TASK OBJECTIVE: Your answer must be the line holding "Click the folder icon beside Кассовая книга" followed by every later line through the end of the entries, exactly as written.

════════

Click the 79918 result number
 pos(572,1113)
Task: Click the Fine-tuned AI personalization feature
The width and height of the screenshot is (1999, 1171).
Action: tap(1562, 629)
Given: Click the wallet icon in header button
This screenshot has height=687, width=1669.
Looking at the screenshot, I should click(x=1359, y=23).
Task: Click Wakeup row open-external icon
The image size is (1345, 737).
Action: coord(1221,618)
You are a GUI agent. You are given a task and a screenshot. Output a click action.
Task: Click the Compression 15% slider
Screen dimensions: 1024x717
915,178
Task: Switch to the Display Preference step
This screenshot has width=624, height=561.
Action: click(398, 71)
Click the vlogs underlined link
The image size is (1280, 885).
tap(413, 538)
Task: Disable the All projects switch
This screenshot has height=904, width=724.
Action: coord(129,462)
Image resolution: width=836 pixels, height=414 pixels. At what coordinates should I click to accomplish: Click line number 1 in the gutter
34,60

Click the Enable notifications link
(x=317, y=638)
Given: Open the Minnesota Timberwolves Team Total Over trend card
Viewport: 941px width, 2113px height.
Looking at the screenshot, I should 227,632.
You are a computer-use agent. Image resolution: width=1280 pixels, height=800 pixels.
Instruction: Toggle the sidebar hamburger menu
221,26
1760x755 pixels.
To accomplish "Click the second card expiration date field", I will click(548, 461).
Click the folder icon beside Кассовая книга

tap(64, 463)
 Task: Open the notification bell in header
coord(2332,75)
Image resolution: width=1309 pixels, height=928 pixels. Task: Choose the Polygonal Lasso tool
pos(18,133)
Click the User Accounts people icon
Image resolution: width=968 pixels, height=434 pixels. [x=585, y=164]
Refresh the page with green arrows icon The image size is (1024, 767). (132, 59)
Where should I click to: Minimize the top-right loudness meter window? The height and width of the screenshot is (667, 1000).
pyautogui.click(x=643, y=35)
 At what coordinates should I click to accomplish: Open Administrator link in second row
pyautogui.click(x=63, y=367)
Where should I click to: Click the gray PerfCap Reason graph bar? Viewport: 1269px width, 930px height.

════════

RESPONSE AREA:
Click the folder icon beside Кассовая книга

tap(64, 463)
 Task: Open the notification bell in header
coord(2332,75)
Image resolution: width=1309 pixels, height=928 pixels. Task: Choose the Polygonal Lasso tool
pos(18,133)
Click the User Accounts people icon
Image resolution: width=968 pixels, height=434 pixels. [x=585, y=164]
Refresh the page with green arrows icon The image size is (1024, 767). (132, 59)
Where should I click to: Minimize the top-right loudness meter window? The height and width of the screenshot is (667, 1000).
pyautogui.click(x=643, y=35)
 At what coordinates should I click to accomplish: Open Administrator link in second row
pyautogui.click(x=63, y=367)
Where should I click to: Click the gray PerfCap Reason graph bar? Viewport: 1269px width, 930px height.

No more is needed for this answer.